Interesting use of Rerun!

https://github.com/gustofied/P2Engine

aenis · 2025-11-07T05:48:55 1762494535

For sure, for instance Google has ADK Eval framework. You write tests, and you can easily run them against given input. I'd say its a bit unpolished, as is the rest of the rapidly developing ADK framework, but it does exist.

saturatedfat · 2025-11-07T07:46:18 1762501578

heya, building this. been used in prod for a month now, has saved my customer’s ass while building general workflow automation agents. happy to chat if ur interested.

darin@mcptesting.com

(gist: evals as a service)

tptacek · 2025-11-07T18:36:31 1762540591

That everybody seems to love building these things while people like you harbor deep skepticism about them is a reason to get your hands dirty with an agent, because the cost of doing that is 30-45 minutes of your time, and doing so will arm you with an understanding you can use to make better arguments against them.

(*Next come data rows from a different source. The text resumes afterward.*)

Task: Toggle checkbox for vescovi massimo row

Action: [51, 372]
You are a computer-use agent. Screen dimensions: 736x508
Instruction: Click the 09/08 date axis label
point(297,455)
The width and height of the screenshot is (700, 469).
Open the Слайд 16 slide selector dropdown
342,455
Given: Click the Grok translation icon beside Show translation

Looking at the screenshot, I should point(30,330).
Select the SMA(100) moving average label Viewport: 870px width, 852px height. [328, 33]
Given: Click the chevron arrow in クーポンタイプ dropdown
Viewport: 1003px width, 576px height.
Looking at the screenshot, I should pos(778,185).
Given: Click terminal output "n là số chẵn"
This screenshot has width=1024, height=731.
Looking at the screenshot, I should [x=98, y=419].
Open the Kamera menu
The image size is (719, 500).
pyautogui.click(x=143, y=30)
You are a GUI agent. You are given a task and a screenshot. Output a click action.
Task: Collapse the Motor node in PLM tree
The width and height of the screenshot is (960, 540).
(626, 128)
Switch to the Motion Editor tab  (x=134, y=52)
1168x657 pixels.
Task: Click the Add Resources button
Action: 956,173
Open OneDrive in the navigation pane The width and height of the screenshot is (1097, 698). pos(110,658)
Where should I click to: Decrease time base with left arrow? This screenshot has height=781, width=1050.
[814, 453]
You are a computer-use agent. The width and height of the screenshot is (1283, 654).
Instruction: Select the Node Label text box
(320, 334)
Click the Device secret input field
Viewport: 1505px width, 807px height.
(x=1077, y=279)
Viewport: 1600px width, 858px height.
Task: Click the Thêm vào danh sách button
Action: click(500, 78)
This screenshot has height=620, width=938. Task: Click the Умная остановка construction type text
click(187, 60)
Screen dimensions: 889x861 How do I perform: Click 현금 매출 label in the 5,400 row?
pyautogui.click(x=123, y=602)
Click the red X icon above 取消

For the problem domains I care about at the moment, I'm quite bullish about agents. I think they're going to be huge wins for vulnerability analysis and for operations/SRE work (not actually turning dials, but in making telemetry more interpretable). There are lots of domains where I'm less confident in them. But you could reasonably call me an optimist.

But the point of the article is that its arguments work both ways.